Start of The data

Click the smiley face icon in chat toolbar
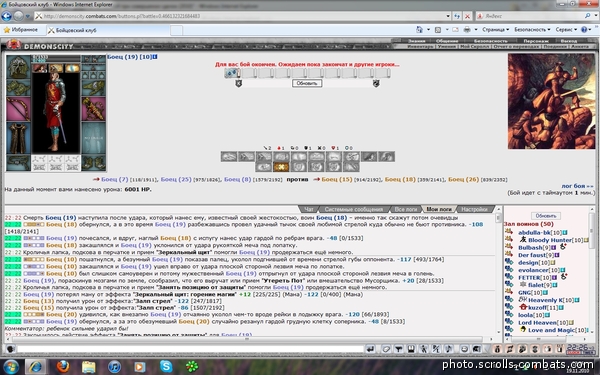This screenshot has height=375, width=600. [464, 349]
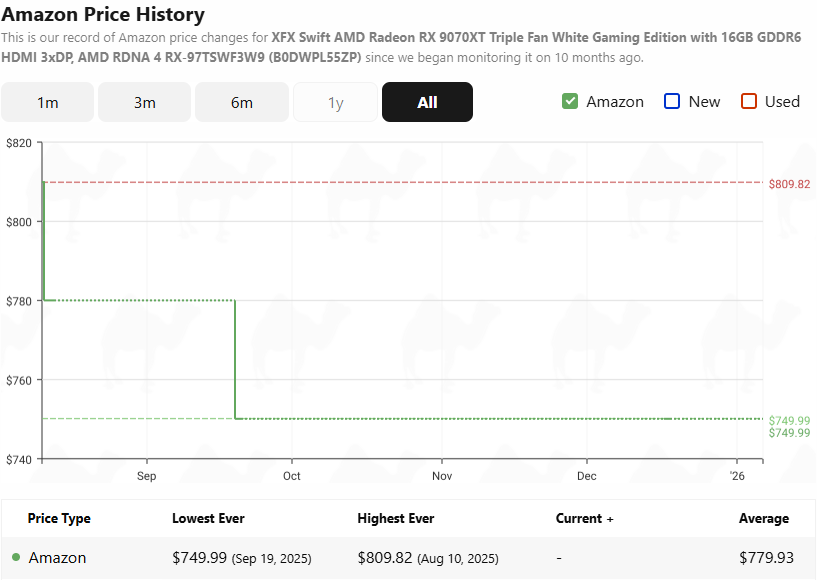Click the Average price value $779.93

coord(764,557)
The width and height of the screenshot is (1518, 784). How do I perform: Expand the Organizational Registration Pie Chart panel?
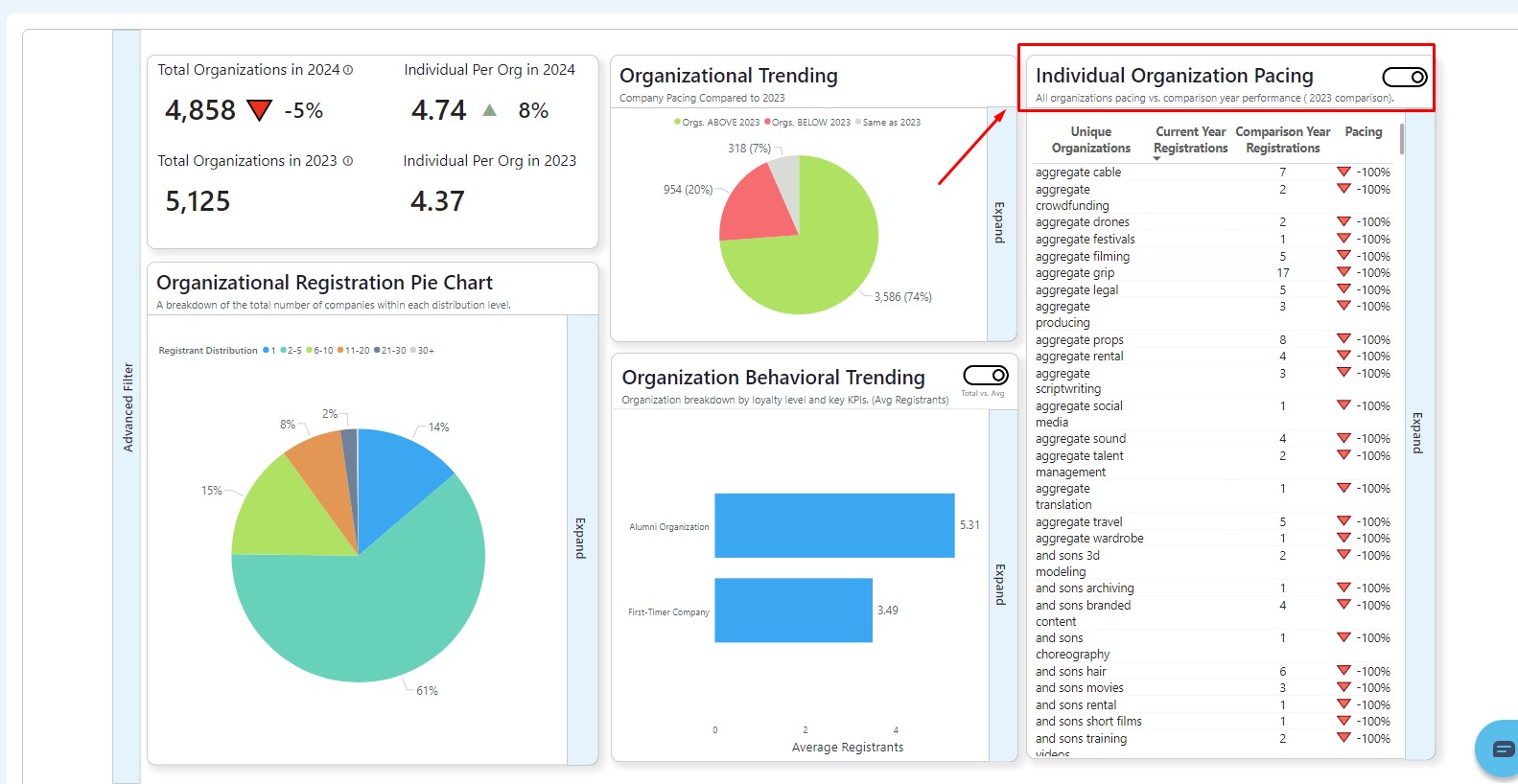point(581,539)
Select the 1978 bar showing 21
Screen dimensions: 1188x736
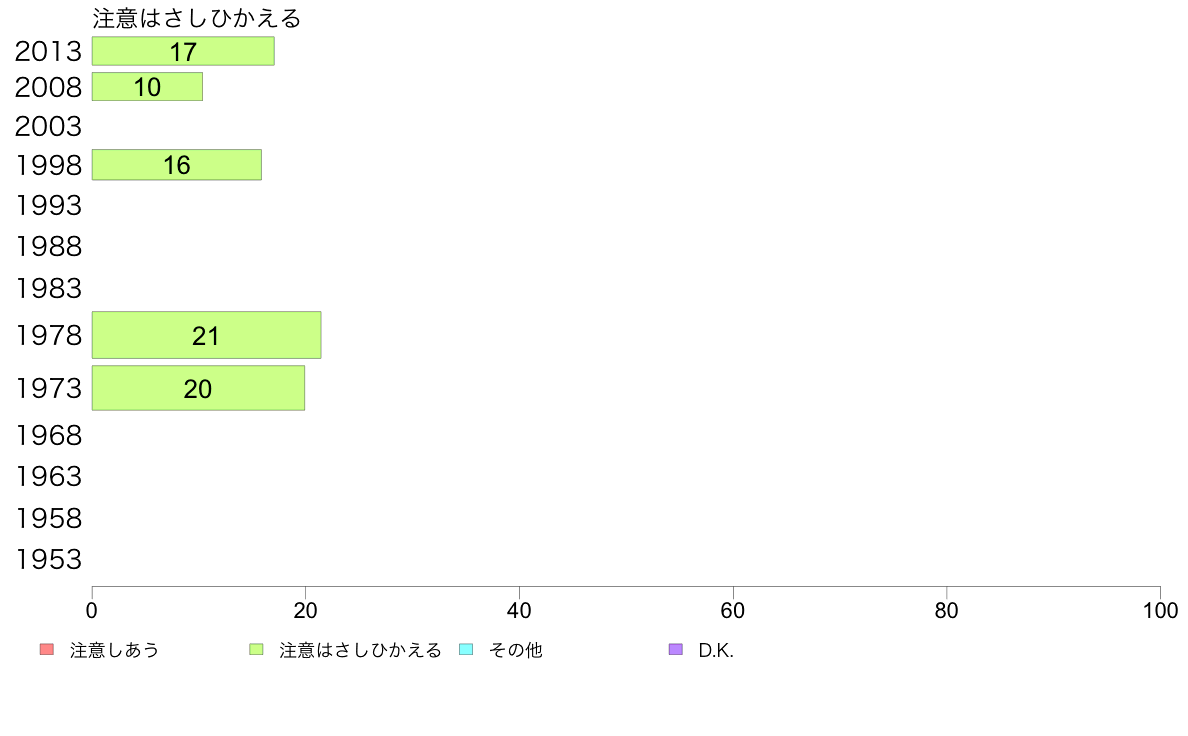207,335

End of The data

#### What is needed
With the pictures removed, return all the entries exactly.

#### Written solution
Click the smiley face icon in chat toolbar
This screenshot has height=375, width=600. [464, 349]
Click the Average price value $779.93

coord(764,557)
The width and height of the screenshot is (1518, 784). How do I perform: Expand the Organizational Registration Pie Chart panel?
point(581,539)
Select the 1978 bar showing 21
Screen dimensions: 1188x736
207,335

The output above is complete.